§ **INSTRUCTION**
Rewrite the rows as a JSON list of strings, one per line and skipping blank lines, from the first row up to and including the line with "coord(157,677)".

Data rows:
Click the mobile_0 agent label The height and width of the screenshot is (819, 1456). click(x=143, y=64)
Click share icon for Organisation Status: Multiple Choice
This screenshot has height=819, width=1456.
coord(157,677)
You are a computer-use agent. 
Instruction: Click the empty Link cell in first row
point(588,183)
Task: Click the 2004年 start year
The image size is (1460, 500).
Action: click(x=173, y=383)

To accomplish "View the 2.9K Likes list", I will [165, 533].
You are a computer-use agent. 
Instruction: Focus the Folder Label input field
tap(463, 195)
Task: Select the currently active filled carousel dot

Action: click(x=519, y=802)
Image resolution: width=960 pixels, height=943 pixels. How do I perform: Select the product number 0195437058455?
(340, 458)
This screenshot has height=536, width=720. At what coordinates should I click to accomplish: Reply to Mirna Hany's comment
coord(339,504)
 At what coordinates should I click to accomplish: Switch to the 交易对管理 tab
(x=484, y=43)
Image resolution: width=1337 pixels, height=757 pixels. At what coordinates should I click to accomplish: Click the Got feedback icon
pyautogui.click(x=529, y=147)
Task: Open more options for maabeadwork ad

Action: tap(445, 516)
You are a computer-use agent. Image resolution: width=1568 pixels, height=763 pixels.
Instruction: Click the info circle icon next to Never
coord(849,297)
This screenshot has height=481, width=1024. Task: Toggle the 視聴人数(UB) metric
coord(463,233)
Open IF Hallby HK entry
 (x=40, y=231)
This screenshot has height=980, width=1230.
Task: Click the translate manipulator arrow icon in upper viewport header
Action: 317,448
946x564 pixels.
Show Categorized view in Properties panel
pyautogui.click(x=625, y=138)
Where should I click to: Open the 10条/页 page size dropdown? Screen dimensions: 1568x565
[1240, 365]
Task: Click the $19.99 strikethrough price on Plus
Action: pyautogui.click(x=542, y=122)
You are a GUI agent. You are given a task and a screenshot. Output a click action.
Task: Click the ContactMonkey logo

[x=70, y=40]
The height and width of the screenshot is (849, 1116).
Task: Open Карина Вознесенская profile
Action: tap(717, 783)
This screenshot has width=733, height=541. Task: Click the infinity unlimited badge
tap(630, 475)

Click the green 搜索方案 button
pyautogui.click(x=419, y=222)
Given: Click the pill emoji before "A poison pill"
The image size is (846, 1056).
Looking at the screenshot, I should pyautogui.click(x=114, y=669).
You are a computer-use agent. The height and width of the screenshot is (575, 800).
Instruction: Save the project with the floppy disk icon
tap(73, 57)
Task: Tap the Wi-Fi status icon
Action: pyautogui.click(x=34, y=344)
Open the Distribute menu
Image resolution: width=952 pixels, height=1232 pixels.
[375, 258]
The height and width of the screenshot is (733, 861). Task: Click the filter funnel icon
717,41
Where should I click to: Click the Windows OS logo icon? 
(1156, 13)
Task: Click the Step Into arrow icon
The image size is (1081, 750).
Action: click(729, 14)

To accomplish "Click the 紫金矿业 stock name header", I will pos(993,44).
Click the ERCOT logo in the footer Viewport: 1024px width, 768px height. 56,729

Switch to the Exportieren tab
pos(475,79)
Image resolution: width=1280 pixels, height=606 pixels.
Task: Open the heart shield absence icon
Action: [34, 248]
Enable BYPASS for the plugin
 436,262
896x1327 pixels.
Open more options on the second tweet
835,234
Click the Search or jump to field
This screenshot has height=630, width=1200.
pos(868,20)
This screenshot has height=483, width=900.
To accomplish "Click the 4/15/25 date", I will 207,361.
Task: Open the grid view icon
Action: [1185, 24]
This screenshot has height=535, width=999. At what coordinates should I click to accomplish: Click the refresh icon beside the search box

§ **WORKED SOLUTION**
[
  "Click the mobile_0 agent label The height and width of the screenshot is (819, 1456). click(x=143, y=64)",
  "Click share icon for Organisation Status: Multiple Choice",
  "This screenshot has height=819, width=1456.",
  "coord(157,677)"
]